Em um dos vídeos gravados pelo ex-chefe de gabinete em Passo Fundo, o assessor Álvaro Ambrós afirma que devolvia entre “R$ 3,2 mil e R$ 3,3 mil” de um salário de R$ 7.710,39 líquidos.

Outra gravação mostra o publicitário de Passo Fundo Paulo Marins, que organizou campanhas políticas do Dr. Basegio, entregando a Gatto o que seria parte do salário de sua mulher, Eliane Marins, assessora do parlamentar até dezembro de 2014.

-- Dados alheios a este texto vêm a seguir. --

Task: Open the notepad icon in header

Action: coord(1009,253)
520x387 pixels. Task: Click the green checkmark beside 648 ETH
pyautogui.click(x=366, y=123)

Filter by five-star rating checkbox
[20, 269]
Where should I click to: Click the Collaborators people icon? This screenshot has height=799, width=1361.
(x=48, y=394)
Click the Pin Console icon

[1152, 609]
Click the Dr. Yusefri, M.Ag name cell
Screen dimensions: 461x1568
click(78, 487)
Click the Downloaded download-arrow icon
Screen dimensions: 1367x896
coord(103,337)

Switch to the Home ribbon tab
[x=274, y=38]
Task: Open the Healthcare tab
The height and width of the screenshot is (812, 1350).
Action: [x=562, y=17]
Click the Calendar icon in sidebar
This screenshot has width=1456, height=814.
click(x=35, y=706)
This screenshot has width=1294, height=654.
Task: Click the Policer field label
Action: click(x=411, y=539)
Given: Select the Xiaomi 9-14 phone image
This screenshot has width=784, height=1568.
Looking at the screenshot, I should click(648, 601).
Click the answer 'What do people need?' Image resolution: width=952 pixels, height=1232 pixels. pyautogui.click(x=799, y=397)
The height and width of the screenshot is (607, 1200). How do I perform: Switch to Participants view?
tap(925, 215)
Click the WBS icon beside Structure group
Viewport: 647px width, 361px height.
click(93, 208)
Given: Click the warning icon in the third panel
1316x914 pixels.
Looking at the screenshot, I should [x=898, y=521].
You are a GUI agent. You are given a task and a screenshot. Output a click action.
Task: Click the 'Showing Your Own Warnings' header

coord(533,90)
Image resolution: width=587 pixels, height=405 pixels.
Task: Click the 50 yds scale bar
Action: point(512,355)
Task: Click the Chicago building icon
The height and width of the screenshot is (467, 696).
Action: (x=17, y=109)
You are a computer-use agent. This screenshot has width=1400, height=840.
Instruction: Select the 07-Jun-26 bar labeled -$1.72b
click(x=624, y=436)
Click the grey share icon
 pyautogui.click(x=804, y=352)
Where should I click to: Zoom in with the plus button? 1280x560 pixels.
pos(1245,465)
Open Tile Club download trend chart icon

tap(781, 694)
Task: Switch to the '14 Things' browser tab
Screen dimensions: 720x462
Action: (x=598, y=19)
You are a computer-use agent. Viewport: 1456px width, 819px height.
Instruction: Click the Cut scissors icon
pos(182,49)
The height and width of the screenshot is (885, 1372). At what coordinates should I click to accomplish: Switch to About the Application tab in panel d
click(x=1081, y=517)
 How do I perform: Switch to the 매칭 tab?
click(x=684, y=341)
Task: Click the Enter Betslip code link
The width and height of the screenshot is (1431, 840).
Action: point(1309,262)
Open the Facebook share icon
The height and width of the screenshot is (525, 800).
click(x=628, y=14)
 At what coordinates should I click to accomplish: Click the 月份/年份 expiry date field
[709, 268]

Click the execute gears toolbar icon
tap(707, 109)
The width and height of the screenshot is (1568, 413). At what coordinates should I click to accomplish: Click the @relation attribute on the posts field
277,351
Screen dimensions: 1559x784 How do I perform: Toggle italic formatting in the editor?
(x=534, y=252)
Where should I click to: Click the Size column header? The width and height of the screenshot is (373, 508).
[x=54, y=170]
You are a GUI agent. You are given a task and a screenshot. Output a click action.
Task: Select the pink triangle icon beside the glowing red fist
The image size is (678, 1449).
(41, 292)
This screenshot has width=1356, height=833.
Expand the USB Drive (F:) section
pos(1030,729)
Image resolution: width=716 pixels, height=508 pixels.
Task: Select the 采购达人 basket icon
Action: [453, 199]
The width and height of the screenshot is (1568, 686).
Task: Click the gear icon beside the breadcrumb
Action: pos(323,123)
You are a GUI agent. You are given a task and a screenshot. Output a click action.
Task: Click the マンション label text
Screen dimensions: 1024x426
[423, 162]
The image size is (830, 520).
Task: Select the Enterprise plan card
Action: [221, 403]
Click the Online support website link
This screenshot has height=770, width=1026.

A reportagem exibiu, ainda, um flagrante feito pela reportagem no qual a dona de casa Hedi Vieira, também de Passo Fundo, admite, sem saber que estava sendo gravada, que devolvia o salário a Basegio e que era assessora “só no papel”. Além de estar vinculada ao gabinete do político, Hedi também chegou a ser lotada no Cerimonial da Assembleia Legislativa.

Depois de fazer a arrecadação, o ex-chefe de gabinete diz que entregava os valores ao deputado, como mostra o vídeo em que Dr. Baségio aparece embolsando pacotes de dinheiro. Um deles, formado por notas de R$ 10, despertou uma queixa feita pelo parlamentar, em tom de ironia. “Mas, meu Deus, que pobreza essa gente”, disse o deputado.

Quilometragem de carros é adulterada
O escândalo revelado em rede nacional também colocou sob suspeita a forma como é feita a prestação de contas sobre as verbas indenizatórias destinadas aos deputados. Entre elas, está a indenização pelo uso do carro particular, que garante ao parlamentar R$ 0,86 por quilômetro rodado.

O ex-chefe de gabinete do deputado Dr. Basegio revelou uma fraude para burlar os mecanismos de controle da Assembleia, que, periodicamente, anota o registro que aparece nos odômetros. Neuromar Gatto disse que é comum deputados mandarem esses veículos até oficinas mecânicas, para aumentar, artificialmente, a quilometragem. “Então, você joga pra cima essa quilometragem lá”, afirma Gatto, que disse ter ido a uma oficina da Zona Norte de Porto Alegre umas “seis ou sete vezes” para fazer a adulteração.

Para mostrar como a fraude acontece, ele levou o próprio carro até a mecânica. O golpe foi registrado por câmeras escondidas instaladas no veículo pela RBS TV. Em menos de meia hora, a quilometragem marcada pelo odômetro foi aumentada em 5 mil quilômetros. O custo do serviço foi de R$ 80. Durante a gravação, Gatto perguntou ao mecânico se carros da Assembleia costumam ser levados ao local, para ter a quilometragem aumentada. “Estão vindo”, respondeu o mecânico.

O presidente da Assembleia Legislativa, deputado Edson Brum (PMDB), reagiu indignado às denúncias. “Isso é uma vergonha. E quem cometeu esse tipo de crime, sendo comprovado, tem que pagar por isso”, disse o presidente do Legislativo.

Informada das denúncias há dois meses pela reportagem, o TCE decidiu auditar as contas de alguns deputados, por amostragem. E comprovou suspeitas de fraudes na prestação de contas da verba indenizatória para uso do carro particular pelo deputado Dr. Basegio.

Contrapontos
O deputado Dr. Baségio disse que desconhecia o esquema do odômetro. Sobre, as supostas extorsões, disse que o dinheiro que aparece nas imagens era destinado a pagamento de assessores.

“Não, jamais existiu aqui dentro desse gabinete, qualquer funcionário fantasma. Existe transparência, existe controle. E nós jamais... Jamais chegou a nós dinheiro de qualquer funcionário”, disse.

O publicitário Paulo Marins disse que o dinheiro repassado a Neuromar Gatto, no vídeo, era referente ao pagamento de uma comissão e que a mulher dele trabalhava para o deputado realizando escutas de rádios e leituras de jornais de Passo Fundo, para depois repassar as informações ao deputado. 

A dona de casa Hedi Viera não quis se manifestar.